→ Direction 1: In the reflection on loss, how long ago did the writer's father die?
→ Direction 2: Reproduce the stretch of the reflection on loss from "I am in tears" through "in my experience.".

START Page

In the midst of this, I learn that my dear friend's husband has died after a sudden, unexpected illness. I was lucky to spend time with this gentle, gracious, intelligent, humorous, absolute gentleman early in my trip and I simply cannot fathom the world without him. If you multiply the effect he had on me by thousands of light years, you will still never get close to how important he is to his family.
I am in tears over the loss of two souls who are deeply loved by those I deeply love, and who I had the good fortune to know also. This is the flip side of being connected, that there is always a loss, eventually. I'm grappling with what to say and how to say it. I'm not ready, nor prepared to face any of it, but that's not how any of this works anyway, in my experience.
I keep coming back to my own father's death nearly 30 years ago, remembering some of his writing, which my uncle later had printed and sent on to people he was grateful to as a sort of benediction for many years. They are the same words I read at my high school baccalaureate, and for some strange reason, left safe at home on this adventure; I have always had them with me until now. When I need them more than ever, I am on my own.
When I left on this trip, I experienced an excruciating sense of loss over several weeks, not just after I left, but for days and days before. My completely rote, safe life, my small group of treasured friends, my family, my beloved dogs - I was leaving everything behind for some barely articulated need to just get the hell out of where I was. I searched for help all over the internet and tried to express what I was going through, but there is no help for "loss caused by a positive choice."
I have weathered losses quietly over these long months, relying on quiet conversations with close friends, reading and listening to books, spending hours and thousands of miles driving toward the horizon with only my thoughts spinning around. I have made very little art outside of photographs, shared less of what has hurt, and more of what has been the adventure that so many people are longing for. But, and there is always a but, there has been sadness, loss, and now, profound grief.
Some things are coming full circle here. The girls upstairs whoop and stomp on the floor, laughing through a chorus of some pop song. I watch a giant catfish swim across the TV. I think about daybreak and those moments that become defining before-and-after's. I met two beautiful souls, a man and a dog, who changed me for the better. I will honor their memories by always stopping to smell the roses, and by living my life with integrity. It's what they taught me, each in their own way, and I'm deeply grateful for the lessons.

END Page
START Given information

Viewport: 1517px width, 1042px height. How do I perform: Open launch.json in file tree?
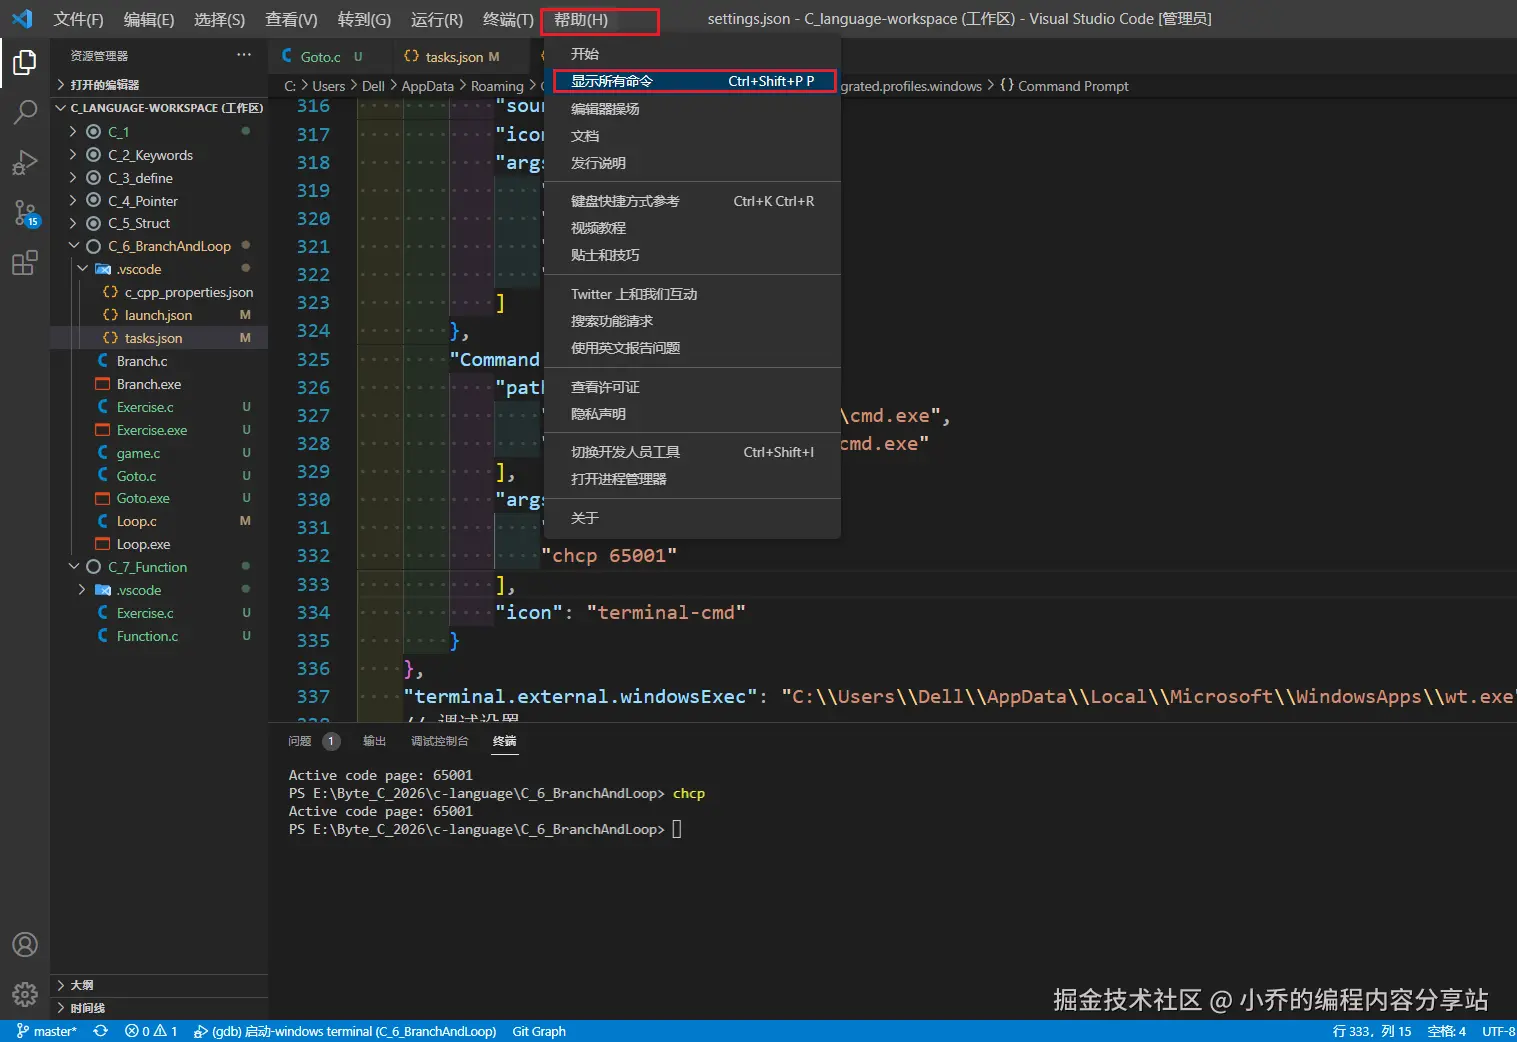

END Given information
START Given information

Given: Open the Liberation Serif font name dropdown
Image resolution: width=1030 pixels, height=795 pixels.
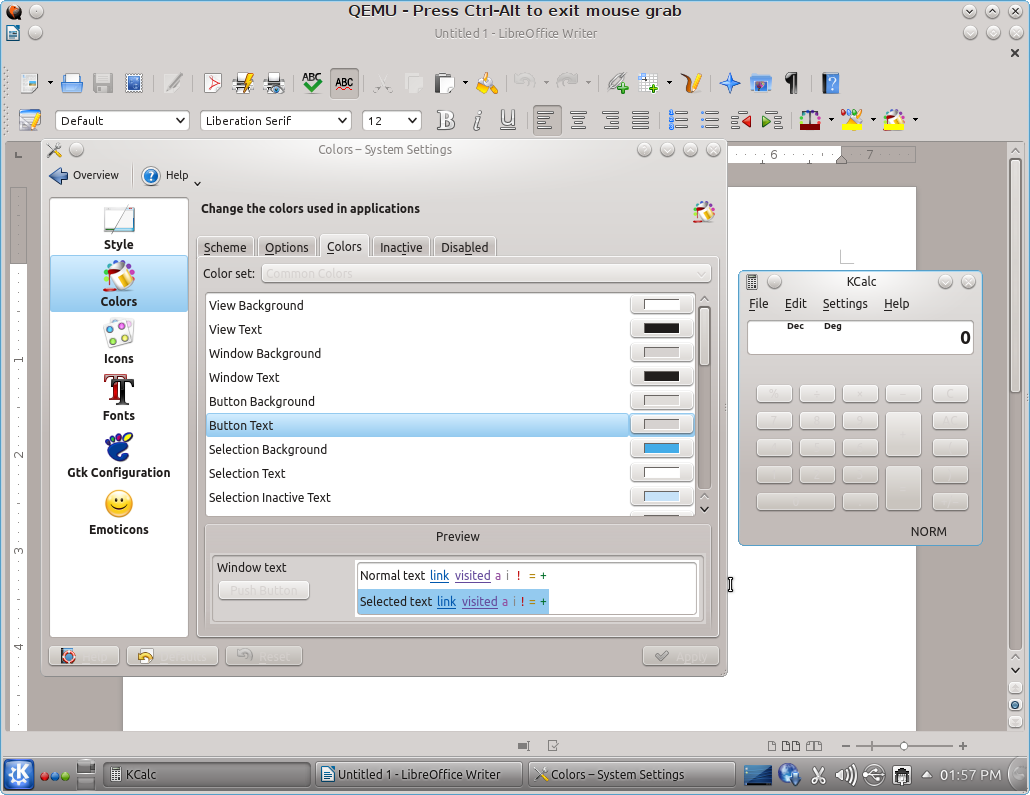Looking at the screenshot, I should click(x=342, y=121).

END Given information

→ Response 1: Nearly 30 years ago.

→ Response 2:
I am in tears over the loss of two souls who are deeply loved by those I deeply love, and who I had the good fortune to know also. This is the flip side of being connected, that there is always a loss, eventually. I'm grappling with what to say and how to say it. I'm not ready, nor prepared to face any of it, but that's not how any of this works anyway, in my experience.